Four hours after intracranial injection of collagenase, rats underwent
implantation of miniosmotic pumps in the peritoneal cavity. Two doses
of ANP were tested: 120 (n=6) or 700 (n=6) ng/kg per 20 hours. Rats
with 0.4 U bacterial collagenase lesions (n=10) served as controls for
the treated rats with lesions. Twenty-four hours after intracerebral
injection, animals were given an overdose of pentobarbital and were
killed with an intracardiac injection of potassium chloride. The brains
were removed and frozen in isopentane cooled to -70°C. Each
hemisphere was sectioned into four pieces. The most anterior section
that contained olfactory nerve fibers and the most posterior section
containing occipital lobe were not included in the analysis. The
section containing the hemorrhage was called the anterior section (L1),
and the section including the hippocampus was called the posterior
section (L2). Similarly, anterior (R1) and posterior (R2) samples were
taken from the uninjected hemisphere. The water content in each section
was determined by weighing the tissue wet (WW) and after drying for 48
hours in a 100°C oven (DW). The percentage of water was calculated
using the formula [(WW-DW)/WW]x100. Sodium and potassium content in
the tissue was measured by flame photometry (Corning Medical) after
extracting the dried tissue with nitric acid. A sample of blood,
obtained at the time of removal of the brain, was used to measure
plasma sodium and potassium by flame photometry and osmolality
(Osmette, Precision Systems, Inc).
Another group of control rats was studied to determine the effect of
ANP alone on brain water and electrolytes.
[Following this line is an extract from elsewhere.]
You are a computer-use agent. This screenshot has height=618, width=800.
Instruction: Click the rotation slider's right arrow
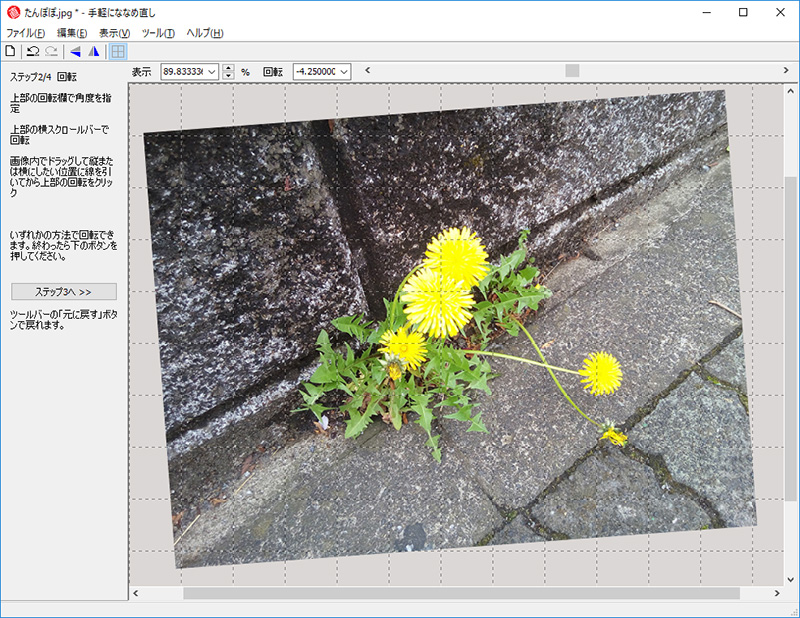pyautogui.click(x=788, y=70)
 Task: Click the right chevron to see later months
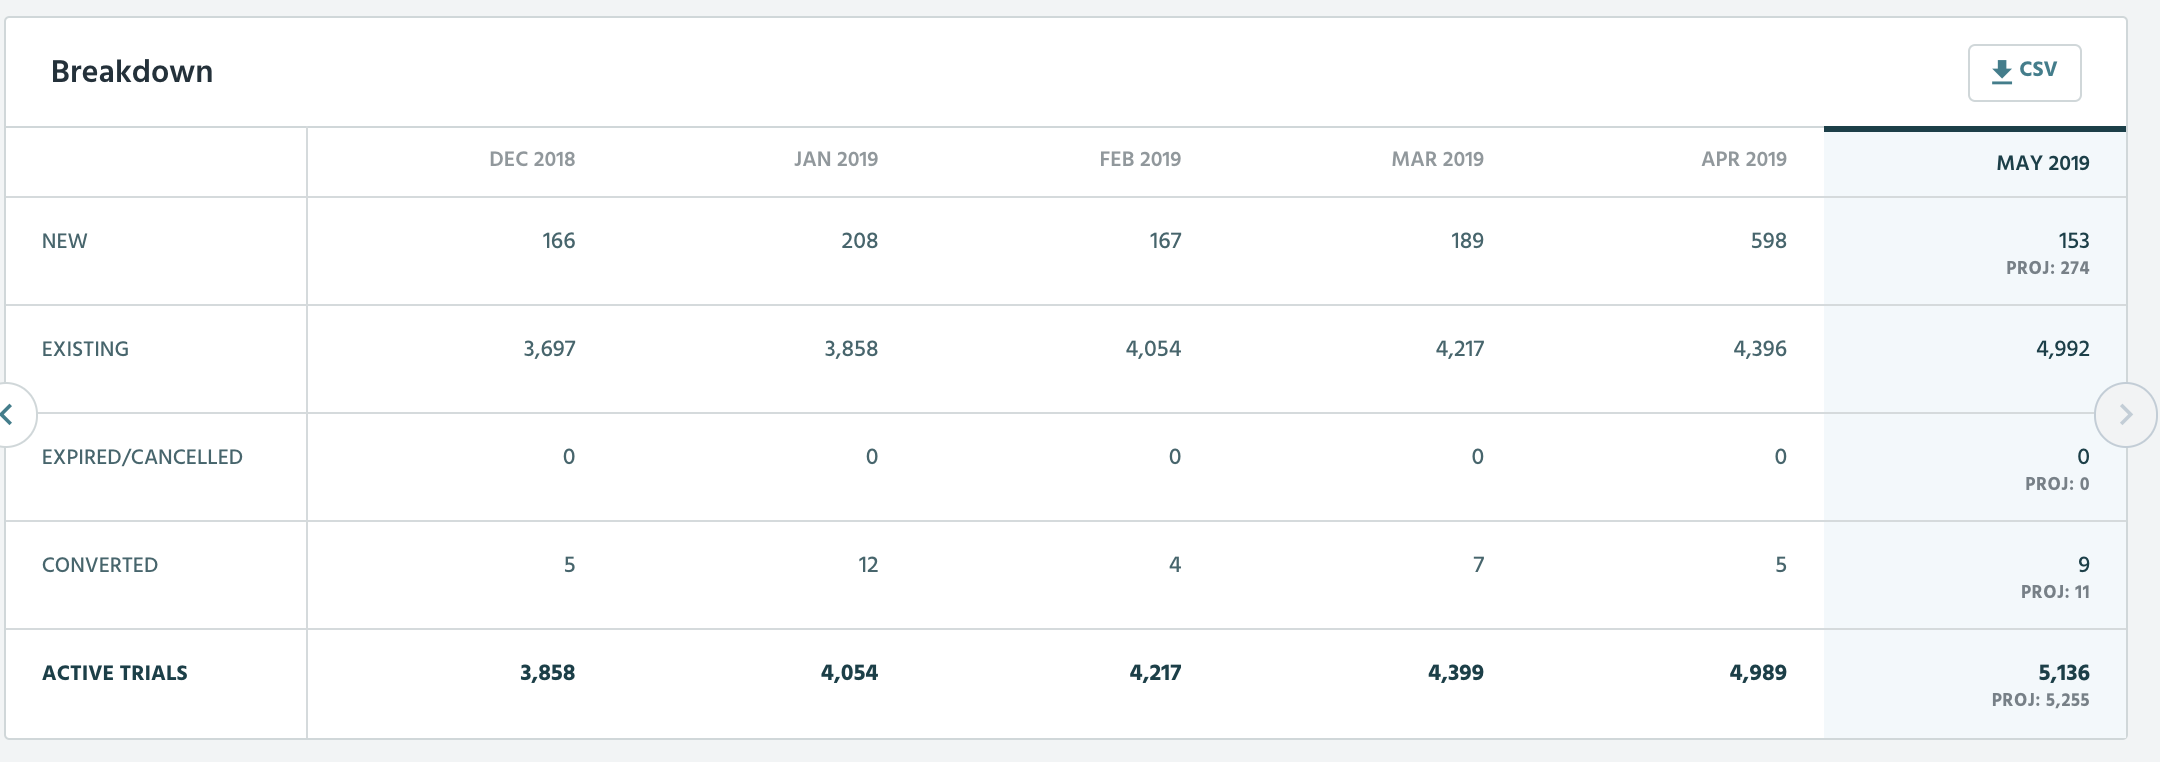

Saline-injected rats were
infused continuously for 24 hours intraperitoneally with either 300
(n=4) or 700 (n=4) ng/kg ANP. Control rats were injected
intracerebrally with saline. Brain water and electrolytes and serum
osmolality and electrolytes were measured in both groups as described
above.
Twelve rats were used to study the effect of increased osmolality on
brain water. Mannitol (1 g/kg) was given intraperitoneally at
either 4 (n=6) or 7 (n=6) hours after the lesion was induced. Finally,
a group of rats had intracerebral injection of either 0.08 ng (n=5),
1.6 ng (n=5), or 8.0 ng (n=4) of 8-bromo-cGMP (Sigma) in 2 µL of
fluid.
Statistical analysis was performed using the SAS Statistical
Analysis System (SAS Institute) with the one-way ANOVA and the
Bonferroni correction for multiple comparisons. Significance was taken
as P<.05. Results are expressed as mean±SEM.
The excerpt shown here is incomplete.